Après avoir présidé la cérémonie, le ministre de la Défense, Hervé Morin, a rejoint les 150 élèves, accompagné de leur parrain Bernard Giraudeau et de l'amiral Pierre-François Forissier, chef d'état-major de la Marine qui a initié la réouverture de l'École. (Thomas Goisque/Le Figaro Magazine)


 Dans la Marine nationale, on apprend de bonne heure. Réveil à 6h45, jogging une fois par semaine dans le petit matin blême. Puis, suivent des cours de français, maths, histoire, géographie, anglais, etc. adaptés au monde professionnel militaire et maritime. Les élèves en difficulté bénéficient d'un soutien scolaire individuel. Extinction des feux dans les chambrées à 22h30 dernier carat. Pas de cigarettes. Pas de portable. L'éloignement des parents et l'absence de week-ends déboussolent les moins matures, qu'il convient d'accompagner. Les mousses sont des postadolescents peu habitués à une vie en communauté régie par des règles strictes. Les cadres militaires qui les assistent le savent et n'excluent pas «un certain maternage». De quoi garder le petit doigt sur la couture du pantalon et se montrer prêts à participer aux nombreuses mises en situation qui les plongent avec bonheur dans le grand bain de la vie de marin:stages de cohésion et d'aguerrissement, formation au secourisme et à l'intervention sécurité... Et, surtout, embarquements réguliers sur des bâtiments de la Force d'action navale, des navires-écoles (le Belem et la Recouvrance) et les goélettes de l'Ecole navale.

 


Les cours de natation ne se limitent pas à enchaîner des longueurs : séance de pompes obligatoire. (Thomas Goisque/Le Figaro Magazine)
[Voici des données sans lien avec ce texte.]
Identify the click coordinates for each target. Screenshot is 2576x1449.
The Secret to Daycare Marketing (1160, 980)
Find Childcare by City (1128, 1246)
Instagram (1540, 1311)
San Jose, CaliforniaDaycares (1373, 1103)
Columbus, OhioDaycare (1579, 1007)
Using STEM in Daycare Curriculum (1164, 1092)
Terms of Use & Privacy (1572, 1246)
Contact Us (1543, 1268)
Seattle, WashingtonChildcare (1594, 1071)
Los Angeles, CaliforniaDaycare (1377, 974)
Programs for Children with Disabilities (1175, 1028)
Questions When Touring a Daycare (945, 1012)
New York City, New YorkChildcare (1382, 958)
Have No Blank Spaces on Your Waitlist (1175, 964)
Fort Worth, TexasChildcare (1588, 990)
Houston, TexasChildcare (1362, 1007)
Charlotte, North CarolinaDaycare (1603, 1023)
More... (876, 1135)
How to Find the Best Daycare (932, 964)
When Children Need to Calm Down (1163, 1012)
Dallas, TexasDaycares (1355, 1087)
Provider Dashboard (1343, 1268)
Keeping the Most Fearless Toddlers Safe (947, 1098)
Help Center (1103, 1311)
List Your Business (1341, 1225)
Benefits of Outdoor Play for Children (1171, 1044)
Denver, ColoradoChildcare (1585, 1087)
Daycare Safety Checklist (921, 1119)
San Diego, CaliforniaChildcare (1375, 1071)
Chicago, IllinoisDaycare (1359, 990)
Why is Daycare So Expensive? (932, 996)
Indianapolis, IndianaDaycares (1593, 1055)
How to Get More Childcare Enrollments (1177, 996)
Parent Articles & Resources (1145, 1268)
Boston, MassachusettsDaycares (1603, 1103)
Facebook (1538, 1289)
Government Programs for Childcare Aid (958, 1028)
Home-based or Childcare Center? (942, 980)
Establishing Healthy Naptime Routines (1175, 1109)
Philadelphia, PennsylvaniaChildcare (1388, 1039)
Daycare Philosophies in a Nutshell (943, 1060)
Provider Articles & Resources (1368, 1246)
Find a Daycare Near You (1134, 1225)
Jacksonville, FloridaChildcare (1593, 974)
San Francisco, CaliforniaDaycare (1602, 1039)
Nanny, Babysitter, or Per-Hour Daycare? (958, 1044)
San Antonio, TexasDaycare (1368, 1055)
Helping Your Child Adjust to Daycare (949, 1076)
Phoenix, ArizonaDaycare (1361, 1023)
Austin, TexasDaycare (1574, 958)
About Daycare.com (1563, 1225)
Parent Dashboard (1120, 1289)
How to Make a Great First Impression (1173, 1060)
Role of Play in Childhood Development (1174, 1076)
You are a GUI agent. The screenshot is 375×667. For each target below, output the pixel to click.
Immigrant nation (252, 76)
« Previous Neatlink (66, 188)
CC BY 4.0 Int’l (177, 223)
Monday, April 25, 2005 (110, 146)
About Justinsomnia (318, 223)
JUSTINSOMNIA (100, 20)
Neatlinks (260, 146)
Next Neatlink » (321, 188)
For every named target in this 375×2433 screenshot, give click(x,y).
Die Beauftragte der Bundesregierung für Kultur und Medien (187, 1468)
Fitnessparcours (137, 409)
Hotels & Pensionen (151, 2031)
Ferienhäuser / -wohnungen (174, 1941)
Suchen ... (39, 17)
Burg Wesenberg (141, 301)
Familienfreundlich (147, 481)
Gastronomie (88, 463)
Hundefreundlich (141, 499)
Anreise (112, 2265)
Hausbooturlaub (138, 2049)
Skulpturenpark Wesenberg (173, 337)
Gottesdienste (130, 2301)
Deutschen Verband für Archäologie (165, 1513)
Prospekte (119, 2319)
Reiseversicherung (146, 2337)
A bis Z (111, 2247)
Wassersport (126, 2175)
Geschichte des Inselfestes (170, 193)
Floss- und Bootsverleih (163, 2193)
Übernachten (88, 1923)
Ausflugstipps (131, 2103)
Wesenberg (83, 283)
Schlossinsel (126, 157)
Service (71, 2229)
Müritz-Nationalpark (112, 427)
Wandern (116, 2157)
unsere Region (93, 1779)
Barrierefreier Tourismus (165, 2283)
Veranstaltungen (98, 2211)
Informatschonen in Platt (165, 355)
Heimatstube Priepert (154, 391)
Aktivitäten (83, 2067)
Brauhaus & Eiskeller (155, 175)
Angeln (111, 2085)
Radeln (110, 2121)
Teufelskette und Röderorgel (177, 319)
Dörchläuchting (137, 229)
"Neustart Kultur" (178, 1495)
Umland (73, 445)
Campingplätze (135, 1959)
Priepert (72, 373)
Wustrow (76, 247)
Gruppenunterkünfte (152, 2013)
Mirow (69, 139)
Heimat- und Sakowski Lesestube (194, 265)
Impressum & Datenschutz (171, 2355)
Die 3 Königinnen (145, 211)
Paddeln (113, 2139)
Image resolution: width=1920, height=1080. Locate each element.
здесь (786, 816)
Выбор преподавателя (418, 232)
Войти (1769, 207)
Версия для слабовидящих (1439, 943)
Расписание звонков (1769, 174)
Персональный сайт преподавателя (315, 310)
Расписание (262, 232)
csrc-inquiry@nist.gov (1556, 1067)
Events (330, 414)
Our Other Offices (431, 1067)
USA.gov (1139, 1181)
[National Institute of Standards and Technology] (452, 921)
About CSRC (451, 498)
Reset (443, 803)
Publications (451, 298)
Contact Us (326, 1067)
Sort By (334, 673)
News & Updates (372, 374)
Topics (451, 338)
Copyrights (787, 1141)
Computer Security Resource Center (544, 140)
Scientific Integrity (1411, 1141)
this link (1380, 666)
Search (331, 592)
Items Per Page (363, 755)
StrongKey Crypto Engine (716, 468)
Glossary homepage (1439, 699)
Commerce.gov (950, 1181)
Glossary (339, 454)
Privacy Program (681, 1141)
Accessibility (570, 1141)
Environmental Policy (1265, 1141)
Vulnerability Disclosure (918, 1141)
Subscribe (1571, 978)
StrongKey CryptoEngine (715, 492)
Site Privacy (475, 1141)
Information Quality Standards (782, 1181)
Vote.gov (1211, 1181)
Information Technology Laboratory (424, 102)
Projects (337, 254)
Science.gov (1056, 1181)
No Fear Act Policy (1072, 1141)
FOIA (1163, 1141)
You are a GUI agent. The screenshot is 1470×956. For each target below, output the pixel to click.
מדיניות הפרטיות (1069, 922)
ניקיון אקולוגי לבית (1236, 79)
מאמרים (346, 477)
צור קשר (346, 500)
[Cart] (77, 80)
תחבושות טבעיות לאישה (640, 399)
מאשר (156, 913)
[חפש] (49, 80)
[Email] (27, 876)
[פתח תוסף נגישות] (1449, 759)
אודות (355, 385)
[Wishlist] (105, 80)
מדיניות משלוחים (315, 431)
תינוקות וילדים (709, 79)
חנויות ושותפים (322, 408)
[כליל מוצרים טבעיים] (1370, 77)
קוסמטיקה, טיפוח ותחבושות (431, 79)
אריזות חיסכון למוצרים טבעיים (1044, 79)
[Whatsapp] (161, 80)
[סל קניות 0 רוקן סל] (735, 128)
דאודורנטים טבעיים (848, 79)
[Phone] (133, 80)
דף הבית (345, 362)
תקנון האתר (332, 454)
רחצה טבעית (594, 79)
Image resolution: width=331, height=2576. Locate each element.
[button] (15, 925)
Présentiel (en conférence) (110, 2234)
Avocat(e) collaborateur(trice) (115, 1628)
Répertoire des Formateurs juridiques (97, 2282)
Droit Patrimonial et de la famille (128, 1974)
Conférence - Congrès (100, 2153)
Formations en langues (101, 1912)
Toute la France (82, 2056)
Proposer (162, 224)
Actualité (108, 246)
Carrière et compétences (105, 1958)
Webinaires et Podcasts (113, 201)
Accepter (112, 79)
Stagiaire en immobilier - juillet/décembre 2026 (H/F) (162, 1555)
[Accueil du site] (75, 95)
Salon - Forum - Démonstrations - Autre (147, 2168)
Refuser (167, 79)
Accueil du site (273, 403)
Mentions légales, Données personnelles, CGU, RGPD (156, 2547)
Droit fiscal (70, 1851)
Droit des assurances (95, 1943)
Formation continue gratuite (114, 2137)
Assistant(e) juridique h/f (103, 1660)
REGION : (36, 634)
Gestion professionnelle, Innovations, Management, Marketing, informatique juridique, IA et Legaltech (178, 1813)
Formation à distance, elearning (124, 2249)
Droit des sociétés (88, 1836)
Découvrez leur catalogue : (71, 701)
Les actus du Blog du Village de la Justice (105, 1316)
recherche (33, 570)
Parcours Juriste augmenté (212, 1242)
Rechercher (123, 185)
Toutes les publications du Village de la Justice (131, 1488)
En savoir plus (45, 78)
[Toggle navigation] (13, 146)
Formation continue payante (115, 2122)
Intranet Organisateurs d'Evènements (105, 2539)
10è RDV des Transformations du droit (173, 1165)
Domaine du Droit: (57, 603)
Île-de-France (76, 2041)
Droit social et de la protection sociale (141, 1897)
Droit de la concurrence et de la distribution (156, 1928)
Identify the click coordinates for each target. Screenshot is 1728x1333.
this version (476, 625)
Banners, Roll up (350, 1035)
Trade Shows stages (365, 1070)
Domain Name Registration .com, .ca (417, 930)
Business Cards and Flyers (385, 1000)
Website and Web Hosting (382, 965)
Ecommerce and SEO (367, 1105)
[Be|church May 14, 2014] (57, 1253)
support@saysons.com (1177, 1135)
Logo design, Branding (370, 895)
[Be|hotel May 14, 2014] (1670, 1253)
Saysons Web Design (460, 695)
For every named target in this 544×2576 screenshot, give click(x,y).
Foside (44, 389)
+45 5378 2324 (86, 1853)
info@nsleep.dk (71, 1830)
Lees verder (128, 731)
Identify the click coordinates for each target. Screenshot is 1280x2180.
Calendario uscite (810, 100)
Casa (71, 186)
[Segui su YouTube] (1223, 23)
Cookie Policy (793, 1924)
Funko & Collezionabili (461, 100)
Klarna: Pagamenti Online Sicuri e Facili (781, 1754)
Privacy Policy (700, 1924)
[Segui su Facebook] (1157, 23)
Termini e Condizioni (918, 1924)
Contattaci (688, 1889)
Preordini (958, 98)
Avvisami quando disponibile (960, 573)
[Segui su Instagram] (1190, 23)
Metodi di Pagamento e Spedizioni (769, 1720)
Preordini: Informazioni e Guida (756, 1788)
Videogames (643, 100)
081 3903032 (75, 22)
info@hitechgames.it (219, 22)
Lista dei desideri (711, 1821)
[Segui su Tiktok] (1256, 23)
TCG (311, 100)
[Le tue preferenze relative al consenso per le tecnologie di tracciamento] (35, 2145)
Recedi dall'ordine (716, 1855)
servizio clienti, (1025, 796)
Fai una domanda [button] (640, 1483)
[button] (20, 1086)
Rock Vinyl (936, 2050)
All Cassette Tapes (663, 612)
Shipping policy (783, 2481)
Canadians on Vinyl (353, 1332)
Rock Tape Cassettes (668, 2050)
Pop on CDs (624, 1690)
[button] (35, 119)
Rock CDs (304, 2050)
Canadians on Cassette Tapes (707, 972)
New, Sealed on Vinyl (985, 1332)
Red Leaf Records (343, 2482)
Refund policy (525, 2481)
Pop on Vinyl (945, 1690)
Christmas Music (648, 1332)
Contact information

 La mer s'éprouve. Elle se respire par tous les vents, à pleins cabestans. Si les premières sorties en rade de Brest chahutent les estomacs, elles ont le mérite de remettre quelques idées en place. Immersion totale pour une leçon en accéléré. Il n'y a rien de plus efficace qu'une journée passée aux côtés des 36 membres d'équipage du Borda, un bâtiment hydrographique de la Marine nationale, pour s'amariner. Comme une équipe de deuxième division vient voir les pros s'entraîner, on regarde, on observe. En vétérans, les matafs donnent l'exemple. Chacun occupe un poste précis, accomplit une tâche qui fait chaîne avec celles exécutées par l'ensemble de l'équipage. Fusilier, opérations navales, matelot de pont, maintenance aéro, machine, pont d'envol... composent l'éventail des six métiers qui s'offrent aux mousses. Sur le pont, Cécile Penkerc'h suit avec attention les gestes du bosco prêt à accoster. Son rêve? Devenir manoeuvrier. Aux noeuds de papier appris en classe, elle préfère l'aussière, le treuil, le cabestan:«Les bouts, c'est évident, pour moi. J'aime le concret des manoeuvres, pouvoir naviguer.» Cette fille d'ancien marinpêcheur breton a du tempérament. La discipline ne lui fait pas peur. «Il faut s'y faire», dit-elle.

 

Un camouflet aux machistes ! Les 24 demoiselles de la promotion ne font pas pâle figure. (Thomas Goisque/Le Figaro Magazine)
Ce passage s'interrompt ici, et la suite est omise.